Item position entries:
▬▬▬▬▬▬
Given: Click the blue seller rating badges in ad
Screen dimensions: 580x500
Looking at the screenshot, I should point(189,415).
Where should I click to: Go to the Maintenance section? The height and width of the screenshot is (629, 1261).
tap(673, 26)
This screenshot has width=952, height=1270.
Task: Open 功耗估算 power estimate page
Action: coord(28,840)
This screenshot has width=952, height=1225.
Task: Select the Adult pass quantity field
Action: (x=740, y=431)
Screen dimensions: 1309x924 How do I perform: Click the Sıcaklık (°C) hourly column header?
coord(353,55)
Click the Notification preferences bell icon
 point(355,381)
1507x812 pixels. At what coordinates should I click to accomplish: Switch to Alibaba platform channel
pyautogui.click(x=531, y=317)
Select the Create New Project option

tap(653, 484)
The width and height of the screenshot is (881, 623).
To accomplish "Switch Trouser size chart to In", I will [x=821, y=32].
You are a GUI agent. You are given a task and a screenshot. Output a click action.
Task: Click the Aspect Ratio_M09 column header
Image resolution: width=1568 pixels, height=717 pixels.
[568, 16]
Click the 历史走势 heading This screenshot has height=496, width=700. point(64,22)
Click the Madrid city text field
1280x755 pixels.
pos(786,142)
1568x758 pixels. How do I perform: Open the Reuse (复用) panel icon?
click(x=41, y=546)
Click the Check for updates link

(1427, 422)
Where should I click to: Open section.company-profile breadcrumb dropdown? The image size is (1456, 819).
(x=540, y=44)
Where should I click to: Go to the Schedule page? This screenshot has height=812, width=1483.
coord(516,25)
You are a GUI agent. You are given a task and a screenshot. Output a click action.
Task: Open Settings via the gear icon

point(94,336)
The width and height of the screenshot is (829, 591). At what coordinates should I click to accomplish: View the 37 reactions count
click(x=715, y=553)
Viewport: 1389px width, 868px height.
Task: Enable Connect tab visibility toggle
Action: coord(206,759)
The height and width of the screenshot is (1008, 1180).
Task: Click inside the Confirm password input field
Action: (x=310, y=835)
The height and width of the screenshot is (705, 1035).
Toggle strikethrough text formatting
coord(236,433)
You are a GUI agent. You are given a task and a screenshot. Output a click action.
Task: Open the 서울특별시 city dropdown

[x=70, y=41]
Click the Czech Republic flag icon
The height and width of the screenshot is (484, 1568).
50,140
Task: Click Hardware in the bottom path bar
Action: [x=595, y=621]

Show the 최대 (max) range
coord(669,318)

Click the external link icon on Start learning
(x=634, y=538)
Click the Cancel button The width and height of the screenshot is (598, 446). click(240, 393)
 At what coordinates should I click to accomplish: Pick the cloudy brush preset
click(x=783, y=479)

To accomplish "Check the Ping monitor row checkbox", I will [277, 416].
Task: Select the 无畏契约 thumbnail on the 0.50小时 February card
▬▬▬▬▬▬
THE PROBLEM:
Count the lines in the listing above that contain the word "Select".

WRITTEN RESPONSE:
3